What I Learned This Month (March, 2016)

In working progress!

I learn a lot about a lot of different topics each day and I never write it down or help keep track of things I find important. So I’m going to try writing a “What I Learned This Month” each month. So welcome to the first one!


  1. Larval 5 – I’m starting to get into Laravel more then the simple set up. I was very much a Codeigniter fan boy but Laravel is really starting to gain traction. There’s more Laravel jobs out there Codeigniter on Linkedin in my area. So better start brushing up on it and get on the Laravel Hype Train. Now Hype can some times be bad but going through the Laravel from Scratch series is awesome.

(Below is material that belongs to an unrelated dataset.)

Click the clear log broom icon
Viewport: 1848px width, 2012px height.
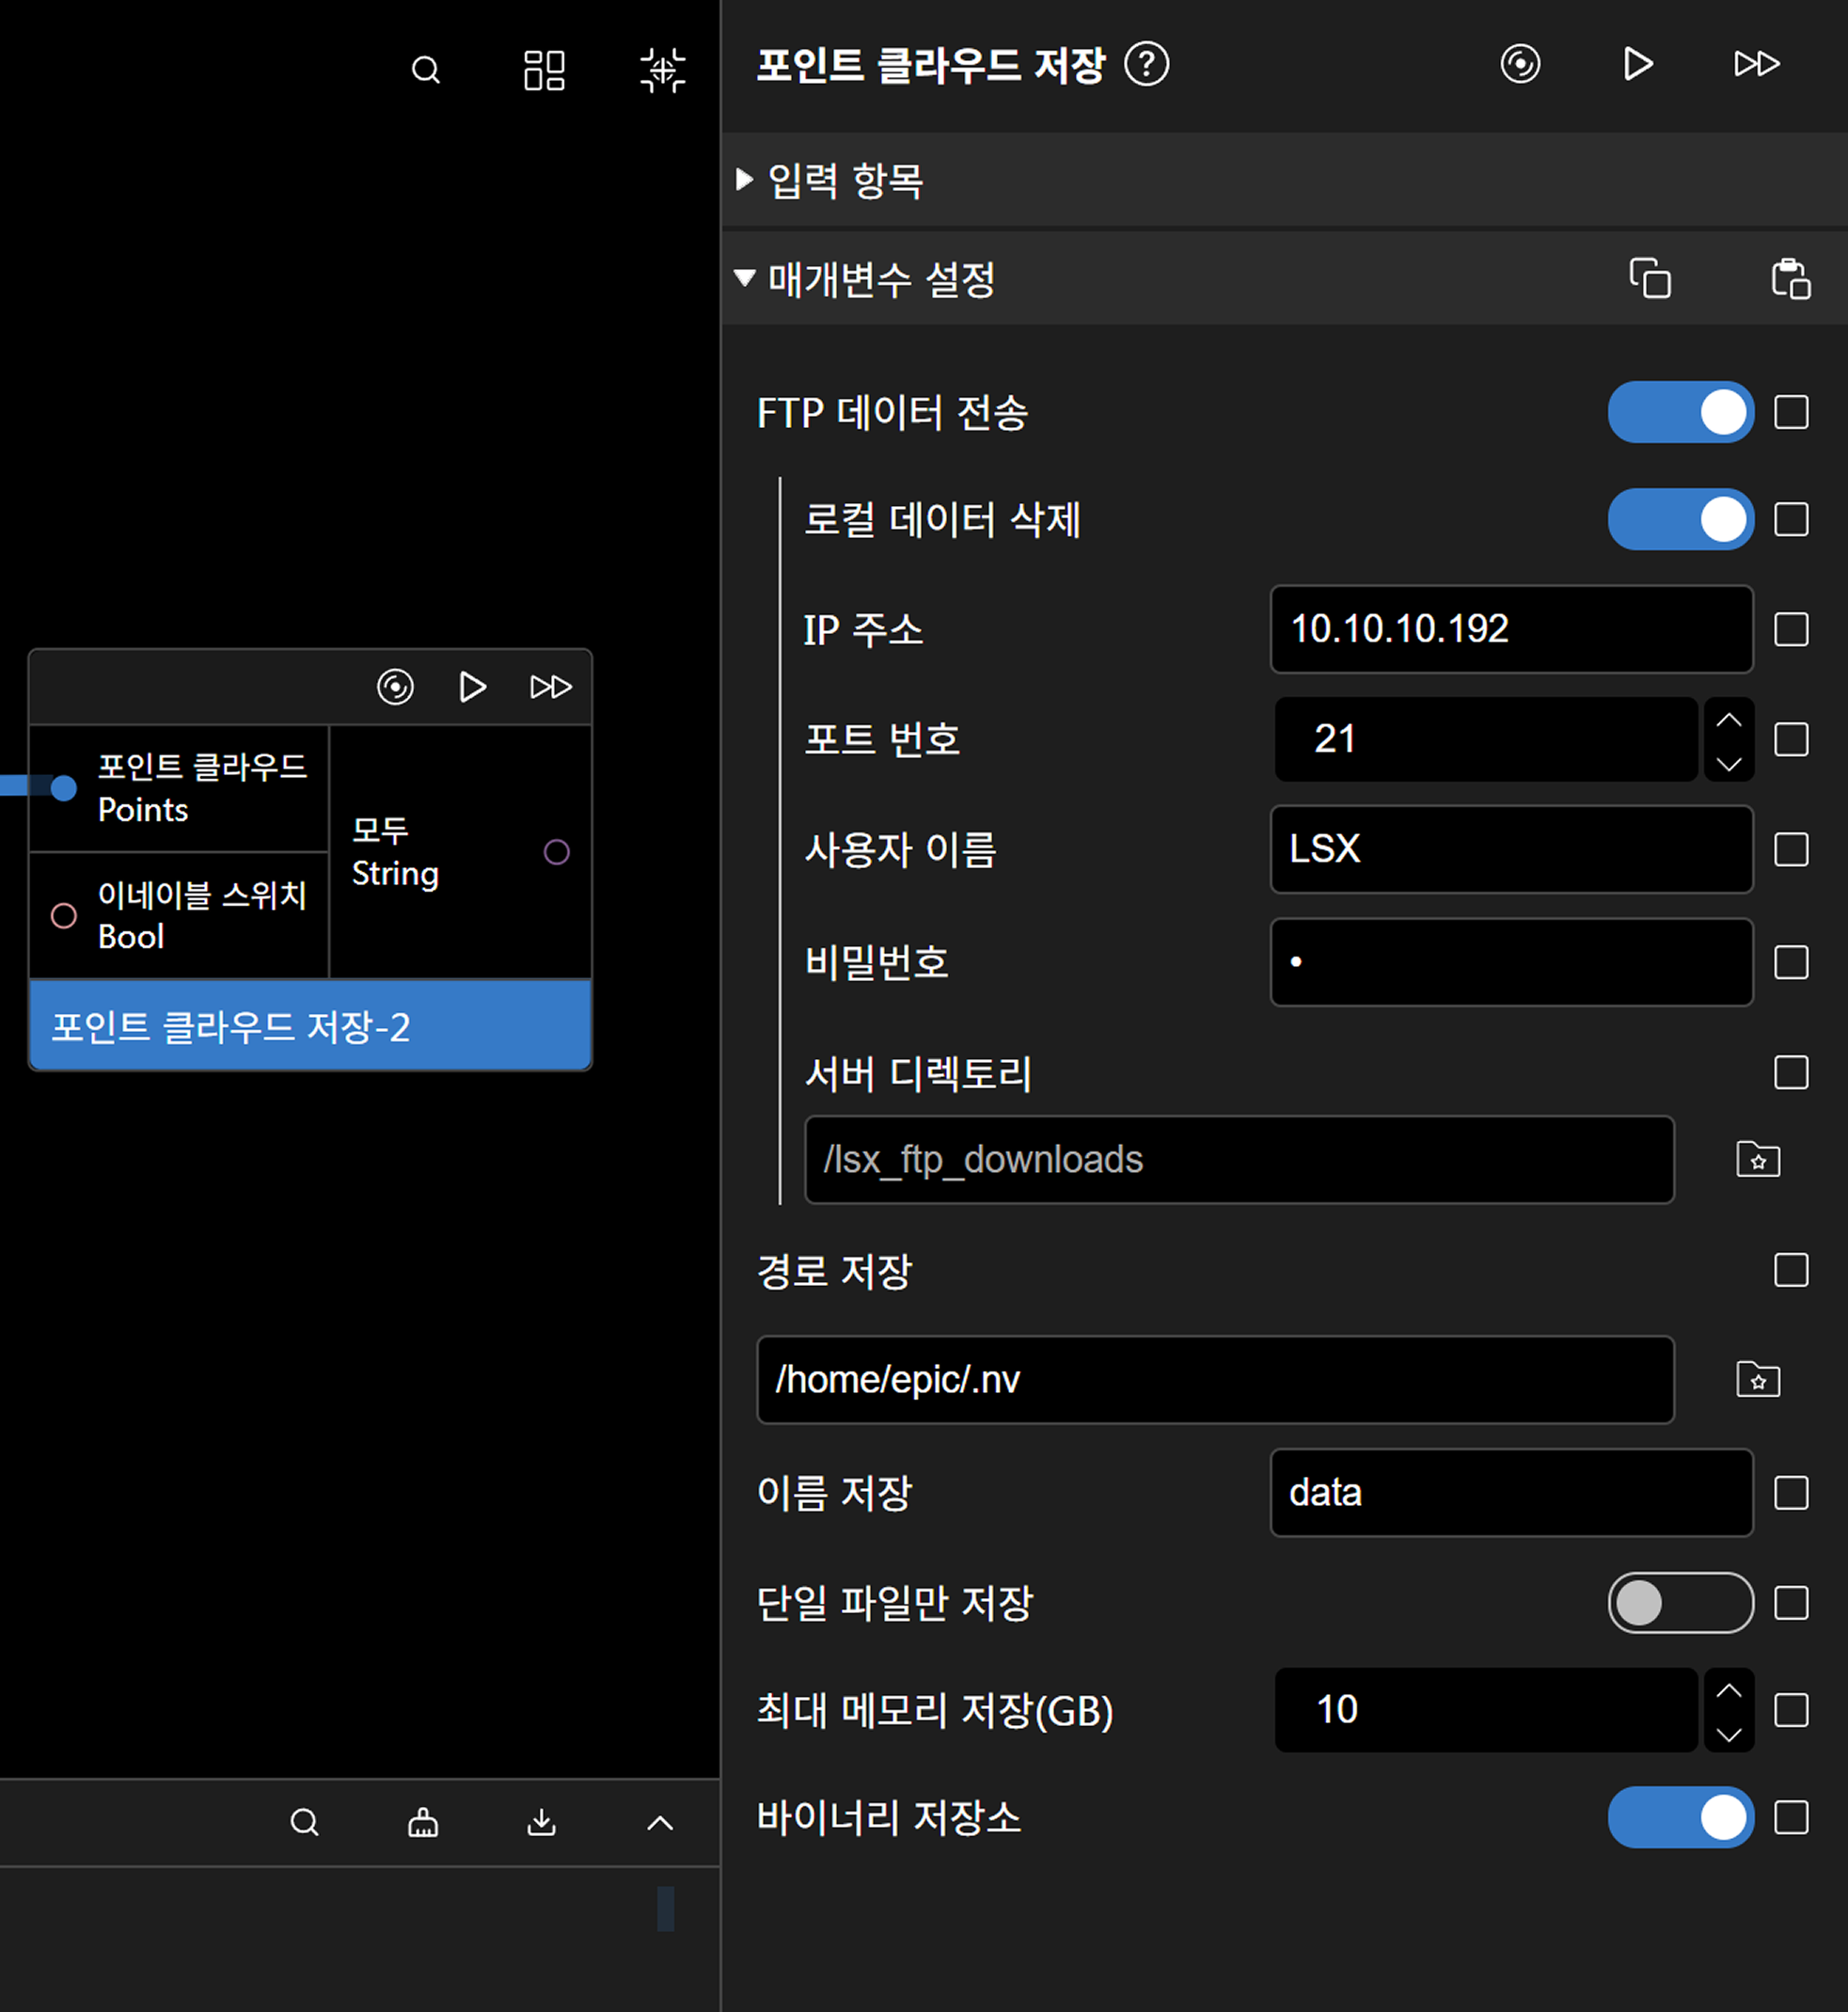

I’m starting to fall in love again with Web.
  2. Gulp JS – In the Laravel from Scratch it briefly touched on Gulp JS as Laravel extends it with Elixir. Gulp is an awesome tool to automating all those CSS and JS conversions you’d want on production, for example minifying, bundling or other repetitive tasks required. It even allows you to refresh your web-browser every time you save your source code. It’s a top 10 for sure for web-developers. Here’s a decent article on Gulp to give you a fuller understanding.
  3. NPM is the Composer of JS. I’ve used Composer before for PHP package management, it makes managing PHP dependencies a breeze so it’s a no brainer to not have one for JS.
  4. Elixir – So Gulp is super easy to use with the terminal (once you get it install correctly). Simply run gulp, it runs your gulpfile.js and it outputs what it completed. Laravel extends it by adding convince methods to a lot of gulp abilities. I wanted minified compiled sass and I don’t want to mess with browser caching while developing; so here’s what it looks like:
    elixir(function(mix) {
  5. Gulp Watch – just when you thought life couldn’t get any easier there’s Gulp Watch available. Instead of constantly running the gulp command every single time you want to update your CSS/JS, gulp has a built in
    gulp watch

    command. This allows gulp to watch these files you run automated scripts on and when you make changes it automatically updates. That way you can simply switch to the browser after each save and blam! updated CSS! You’ll even get a nice notification saying so on OS X.